---------- Input records ----------

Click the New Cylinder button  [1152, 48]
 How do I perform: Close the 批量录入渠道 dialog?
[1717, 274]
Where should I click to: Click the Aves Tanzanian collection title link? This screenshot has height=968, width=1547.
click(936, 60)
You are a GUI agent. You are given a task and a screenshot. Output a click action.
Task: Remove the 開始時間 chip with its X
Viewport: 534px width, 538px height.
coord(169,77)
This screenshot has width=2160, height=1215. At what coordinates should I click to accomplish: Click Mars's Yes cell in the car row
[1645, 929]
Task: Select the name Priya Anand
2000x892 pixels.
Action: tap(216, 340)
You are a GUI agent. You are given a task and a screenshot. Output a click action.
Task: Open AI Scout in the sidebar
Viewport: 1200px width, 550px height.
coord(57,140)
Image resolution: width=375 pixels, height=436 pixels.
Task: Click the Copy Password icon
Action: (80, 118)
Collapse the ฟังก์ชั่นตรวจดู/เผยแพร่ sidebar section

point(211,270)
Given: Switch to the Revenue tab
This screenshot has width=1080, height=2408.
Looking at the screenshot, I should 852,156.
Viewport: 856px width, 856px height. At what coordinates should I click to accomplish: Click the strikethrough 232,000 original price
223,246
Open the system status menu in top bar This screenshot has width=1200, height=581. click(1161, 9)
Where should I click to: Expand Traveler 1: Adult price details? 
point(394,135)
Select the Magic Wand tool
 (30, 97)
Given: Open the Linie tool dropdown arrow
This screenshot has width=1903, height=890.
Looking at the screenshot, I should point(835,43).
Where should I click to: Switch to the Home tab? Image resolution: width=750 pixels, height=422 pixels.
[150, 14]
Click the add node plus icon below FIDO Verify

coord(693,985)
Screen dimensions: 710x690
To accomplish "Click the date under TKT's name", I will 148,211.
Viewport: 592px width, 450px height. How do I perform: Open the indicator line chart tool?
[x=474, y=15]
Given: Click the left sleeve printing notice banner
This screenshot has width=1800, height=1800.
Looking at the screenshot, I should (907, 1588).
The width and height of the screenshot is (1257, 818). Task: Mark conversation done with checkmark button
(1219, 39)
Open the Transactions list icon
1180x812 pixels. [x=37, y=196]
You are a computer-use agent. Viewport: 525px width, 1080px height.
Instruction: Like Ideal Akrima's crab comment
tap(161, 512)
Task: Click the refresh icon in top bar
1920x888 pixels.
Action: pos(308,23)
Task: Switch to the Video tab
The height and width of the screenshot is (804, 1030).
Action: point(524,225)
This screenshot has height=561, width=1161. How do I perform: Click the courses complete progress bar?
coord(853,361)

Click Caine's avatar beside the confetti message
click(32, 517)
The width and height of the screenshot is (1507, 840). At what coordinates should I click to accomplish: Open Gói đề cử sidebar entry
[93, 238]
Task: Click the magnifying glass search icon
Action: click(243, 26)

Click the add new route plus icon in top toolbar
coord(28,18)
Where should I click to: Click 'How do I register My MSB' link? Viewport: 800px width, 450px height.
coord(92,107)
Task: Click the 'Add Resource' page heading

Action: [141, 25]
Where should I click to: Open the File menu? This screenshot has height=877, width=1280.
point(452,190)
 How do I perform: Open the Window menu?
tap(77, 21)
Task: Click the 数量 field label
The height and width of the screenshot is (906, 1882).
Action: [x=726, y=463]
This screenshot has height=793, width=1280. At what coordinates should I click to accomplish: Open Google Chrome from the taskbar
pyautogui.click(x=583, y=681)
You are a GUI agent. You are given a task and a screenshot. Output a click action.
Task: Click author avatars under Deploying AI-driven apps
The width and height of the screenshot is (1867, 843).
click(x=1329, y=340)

----------

§ Task instructions:
Gather each line from the listing above that holds "under".

§ Exercise answer:
To accomplish "Click the date under TKT's name", I will 148,211.
Task: Click author avatars under Deploying AI-driven apps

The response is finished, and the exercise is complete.